Sky Sports presenter and talkSPORT's new breakfast host Laura Woods delivers her latest column on funny managerial moments, intimidating post-match interviewees and missing the game during the coronavirus crisis- According to the free soccer tips site page.

You often notice how much something means to you when you can’t have it anymore. Chocolate during a diet. A glass of red in Dry January. Football in the off-season. Well here we are in peak football season, but it’s off.

We have been watching romantically as clips from the archive circulate on social media. We’ve been poring over the best goals, bits of individual skill and reliving Euro 96 again and again.

But the game's narrative extends far beyond the dimensions of the football pitch. The tone is often set long before the teams step off the coach and continues long after the final whistle. Constructed and choreographed by their leader, their Don Corleone, their manager.

This week I posted a clip of Steve Bruce in a Newcastle United press conference (watch it, below) where he mishears a journalist’s question:

“How was your break then, Steve?”

And Bruce replies: “How’s the bacon, did you say?”

It absolutely folds me every time I watch it. I asked Twitter for their favourite manager interview moments and the responses were just as hilarious. You can prefer the soccer predictions page!

From Steve McClaren’s Dutch accent and Joey Barton’s French, Rafa’s talking only about FACTS and Jose reminding the room he has won more Premier League titles alone than the other 19 managers in the league put together.

Jim McLean punching BBC reporter John Barnes and Joe Kinnear v Simon Bird. Roy Hodgson’s “There wasn’t a f**king penalty.” And Harry Redknapp fuming at the suggestion he’s a “Wheeler Dealer,” telling the reporter to f**k off and swiftly leaving the conversation.

Claudio Ranieri’s “Dilly ding, dilly dong” and Gennaro Gattuso’s “Sometimes maybe good, sometimes maybe sh*t.” Sometimes you don’t need too much analysis.

One of my favourites was the Roy Keane press conference where a journalist’s phone went off on the desk and collectively the entire audience’s arses fell out as Roy asked for the owner to come forward.

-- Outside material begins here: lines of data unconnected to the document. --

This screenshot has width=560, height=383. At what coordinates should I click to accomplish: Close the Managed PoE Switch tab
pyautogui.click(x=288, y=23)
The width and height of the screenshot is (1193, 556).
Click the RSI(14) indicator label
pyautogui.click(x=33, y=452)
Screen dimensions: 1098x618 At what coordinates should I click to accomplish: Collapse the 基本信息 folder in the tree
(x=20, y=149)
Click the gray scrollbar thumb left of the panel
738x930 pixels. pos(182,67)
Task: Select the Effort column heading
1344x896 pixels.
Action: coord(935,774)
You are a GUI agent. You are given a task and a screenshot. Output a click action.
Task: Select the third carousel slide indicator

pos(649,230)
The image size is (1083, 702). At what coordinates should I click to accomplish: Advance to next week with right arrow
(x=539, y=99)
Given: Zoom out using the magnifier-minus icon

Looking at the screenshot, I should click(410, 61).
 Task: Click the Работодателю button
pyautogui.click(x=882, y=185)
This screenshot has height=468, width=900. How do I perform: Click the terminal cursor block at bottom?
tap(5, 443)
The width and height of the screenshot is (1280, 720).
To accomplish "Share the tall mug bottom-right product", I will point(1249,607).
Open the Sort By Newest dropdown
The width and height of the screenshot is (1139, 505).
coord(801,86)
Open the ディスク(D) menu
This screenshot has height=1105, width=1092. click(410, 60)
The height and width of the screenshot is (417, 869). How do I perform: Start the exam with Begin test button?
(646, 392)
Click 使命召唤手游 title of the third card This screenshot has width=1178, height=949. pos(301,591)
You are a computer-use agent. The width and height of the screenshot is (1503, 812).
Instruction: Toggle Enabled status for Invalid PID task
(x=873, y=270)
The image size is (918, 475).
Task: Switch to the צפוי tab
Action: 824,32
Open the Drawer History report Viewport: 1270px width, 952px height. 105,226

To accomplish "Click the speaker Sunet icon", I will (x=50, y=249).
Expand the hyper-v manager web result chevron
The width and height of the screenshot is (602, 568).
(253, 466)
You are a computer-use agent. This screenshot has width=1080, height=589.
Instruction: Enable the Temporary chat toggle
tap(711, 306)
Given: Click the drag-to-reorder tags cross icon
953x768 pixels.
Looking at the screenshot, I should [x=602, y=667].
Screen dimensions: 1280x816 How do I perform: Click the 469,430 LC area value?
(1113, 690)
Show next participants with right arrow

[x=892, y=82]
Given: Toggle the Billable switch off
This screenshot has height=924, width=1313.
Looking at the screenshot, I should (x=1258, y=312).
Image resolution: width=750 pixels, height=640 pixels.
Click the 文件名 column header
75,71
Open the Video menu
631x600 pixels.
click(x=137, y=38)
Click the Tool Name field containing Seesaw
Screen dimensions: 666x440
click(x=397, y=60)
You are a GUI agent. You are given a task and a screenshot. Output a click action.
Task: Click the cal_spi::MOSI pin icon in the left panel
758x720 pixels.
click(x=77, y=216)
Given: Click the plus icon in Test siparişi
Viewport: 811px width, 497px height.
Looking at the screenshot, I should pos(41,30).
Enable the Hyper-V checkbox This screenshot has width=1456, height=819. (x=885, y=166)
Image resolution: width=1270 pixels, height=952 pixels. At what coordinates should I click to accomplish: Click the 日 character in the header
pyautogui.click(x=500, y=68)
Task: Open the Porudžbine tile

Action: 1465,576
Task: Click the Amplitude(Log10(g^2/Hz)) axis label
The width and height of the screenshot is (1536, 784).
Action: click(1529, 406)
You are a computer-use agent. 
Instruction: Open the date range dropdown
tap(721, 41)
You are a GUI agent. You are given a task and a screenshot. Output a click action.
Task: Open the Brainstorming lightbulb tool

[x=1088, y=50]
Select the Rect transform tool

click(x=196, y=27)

You’d see less intensity in an SAS interrogation. Incredibly, someone came forward and claimed it.

It’s these storylines, these iconic moments that have become fused into football folklore. And we lap them up just as enthusiastically.

Allow me lớn invite you into the world of the manager interview, from a slightly different perspective. That of the person holding the microphone and, at times, facing the quite terrifying prospect of a manager that doesn’t want lớn play ball.